Researchers from the University of Texas at Austin analysed 9,510 vaccination-related tweets from one week in January, 2012 to determine the most popular and influential messages.
A final sample of 2,580 tweets that had received engagement through re-posting and sharing was then coded for frequency of sharing, tone toward vaccinations, links to sources (eg, news outlets, advocacy groups, or healthcare providers), and whether the claims being made in each tweet were scientifically substantiated.
Overall, 33 per cent of the 2,580 tweets carried a positive tone about vaccines, 54 per cent were neutral, and 13 per cent were negative.
The most popular messages concerned a potential children's malaria vaccine, development of the NeuVax E-75 vaccine for breast cancer, the effectiveness of a herpes vaccine in women, the Centers for Disease Control and Prevention's recommendation of a human papilloma virus vaccination for boys, potential approval for a lung cancer vaccine, and a blog post discrediting vaccine-autism connections.
Frequent information sources shared through tweets included health-specific sites such as WebMD (16 per cent of 341 links), US media such as The New York Times (13 per cent), medical organisations such as the American Medical Association (12 per cent), and digital news aggregators including the Huffington Post (10 per cent).

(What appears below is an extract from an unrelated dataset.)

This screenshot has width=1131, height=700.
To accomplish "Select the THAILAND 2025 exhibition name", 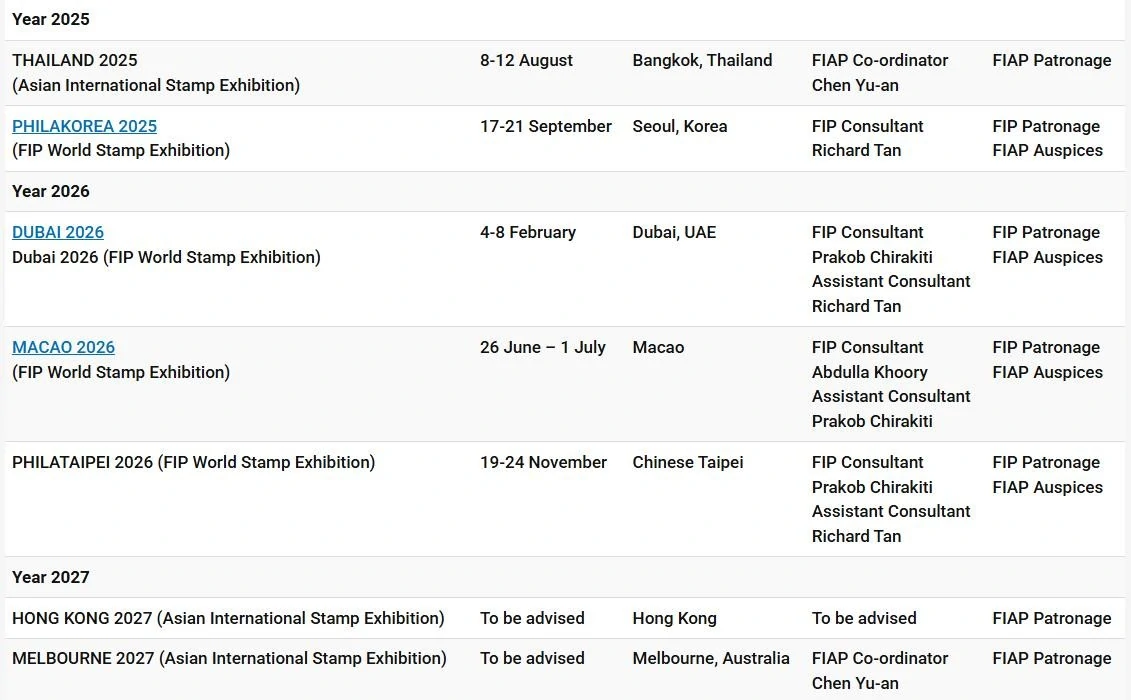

"In this sample, it appears that Twitter users share mostly reputable information and sources while actively mobilising others to seek reliable health information," they said.
"Results of the snapshot can help explain what social media content patients consume and respond to, as well as help determine directions for educational campaigns," they said.
The study was published in the American Journal of Infection Control, the official publication of the Association for Professionals in Infection Control and Epidemiology (APIC).